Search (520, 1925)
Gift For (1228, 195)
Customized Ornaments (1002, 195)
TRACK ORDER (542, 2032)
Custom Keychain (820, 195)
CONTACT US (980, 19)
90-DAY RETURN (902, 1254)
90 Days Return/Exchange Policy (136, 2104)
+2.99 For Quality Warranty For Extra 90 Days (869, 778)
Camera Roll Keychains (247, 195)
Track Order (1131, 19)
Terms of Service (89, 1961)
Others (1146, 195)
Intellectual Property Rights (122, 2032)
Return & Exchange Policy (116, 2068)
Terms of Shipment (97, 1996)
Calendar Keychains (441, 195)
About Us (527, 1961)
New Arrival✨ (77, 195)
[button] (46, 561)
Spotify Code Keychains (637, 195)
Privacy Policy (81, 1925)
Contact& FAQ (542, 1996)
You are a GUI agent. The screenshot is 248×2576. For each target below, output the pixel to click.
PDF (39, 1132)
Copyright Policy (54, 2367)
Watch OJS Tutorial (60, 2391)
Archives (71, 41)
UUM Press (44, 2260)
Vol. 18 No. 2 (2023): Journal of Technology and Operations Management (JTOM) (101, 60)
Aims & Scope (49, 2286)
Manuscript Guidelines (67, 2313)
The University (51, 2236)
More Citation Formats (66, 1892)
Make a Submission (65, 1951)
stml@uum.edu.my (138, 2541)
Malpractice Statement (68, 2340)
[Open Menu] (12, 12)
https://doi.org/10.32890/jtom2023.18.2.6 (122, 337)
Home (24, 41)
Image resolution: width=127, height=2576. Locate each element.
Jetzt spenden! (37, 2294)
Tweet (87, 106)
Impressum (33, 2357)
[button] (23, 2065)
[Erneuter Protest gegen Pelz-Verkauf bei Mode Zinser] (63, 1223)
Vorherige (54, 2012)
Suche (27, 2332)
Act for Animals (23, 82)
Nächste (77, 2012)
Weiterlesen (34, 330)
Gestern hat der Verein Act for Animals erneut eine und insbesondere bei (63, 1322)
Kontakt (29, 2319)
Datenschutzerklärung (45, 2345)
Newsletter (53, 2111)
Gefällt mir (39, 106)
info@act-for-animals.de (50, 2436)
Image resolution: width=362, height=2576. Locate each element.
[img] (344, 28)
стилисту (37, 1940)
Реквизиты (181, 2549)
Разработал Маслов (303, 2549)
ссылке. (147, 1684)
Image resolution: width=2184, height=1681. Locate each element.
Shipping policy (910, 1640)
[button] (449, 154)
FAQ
++++
EXERCISE AIM: With nothing left out, copy every record exactly.

WORKED SOLUTION:
Search (520, 1925)
Gift For (1228, 195)
Customized Ornaments (1002, 195)
TRACK ORDER (542, 2032)
Custom Keychain (820, 195)
CONTACT US (980, 19)
90-DAY RETURN (902, 1254)
90 Days Return/Exchange Policy (136, 2104)
+2.99 For Quality Warranty For Extra 90 Days (869, 778)
Camera Roll Keychains (247, 195)
Track Order (1131, 19)
Terms of Service (89, 1961)
Others (1146, 195)
Intellectual Property Rights (122, 2032)
Return & Exchange Policy (116, 2068)
Terms of Shipment (97, 1996)
Calendar Keychains (441, 195)
About Us (527, 1961)
New Arrival✨ (77, 195)
[button] (46, 561)
Spotify Code Keychains (637, 195)
Privacy Policy (81, 1925)
Contact& FAQ (542, 1996)
You are a GUI agent. The screenshot is 248×2576. For each target below, output the pixel to click.
PDF (39, 1132)
Copyright Policy (54, 2367)
Watch OJS Tutorial (60, 2391)
Archives (71, 41)
UUM Press (44, 2260)
Vol. 18 No. 2 (2023): Journal of Technology and Operations Management (JTOM) (101, 60)
Aims & Scope (49, 2286)
Manuscript Guidelines (67, 2313)
The University (51, 2236)
More Citation Formats (66, 1892)
Make a Submission (65, 1951)
stml@uum.edu.my (138, 2541)
Malpractice Statement (68, 2340)
[Open Menu] (12, 12)
https://doi.org/10.32890/jtom2023.18.2.6 (122, 337)
Home (24, 41)
Image resolution: width=127, height=2576. Locate each element.
Jetzt spenden! (37, 2294)
Tweet (87, 106)
Impressum (33, 2357)
[button] (23, 2065)
[Erneuter Protest gegen Pelz-Verkauf bei Mode Zinser] (63, 1223)
Vorherige (54, 2012)
Suche (27, 2332)
Act for Animals (23, 82)
Nächste (77, 2012)
Weiterlesen (34, 330)
Gestern hat der Verein Act for Animals erneut eine und insbesondere bei (63, 1322)
Kontakt (29, 2319)
Datenschutzerklärung (45, 2345)
Newsletter (53, 2111)
Gefällt mir (39, 106)
info@act-for-animals.de (50, 2436)
Image resolution: width=362, height=2576. Locate each element.
[img] (344, 28)
стилисту (37, 1940)
Реквизиты (181, 2549)
Разработал Маслов (303, 2549)
ссылке. (147, 1684)
Image resolution: width=2184, height=1681. Locate each element.
Shipping policy (910, 1640)
[button] (449, 154)
FAQ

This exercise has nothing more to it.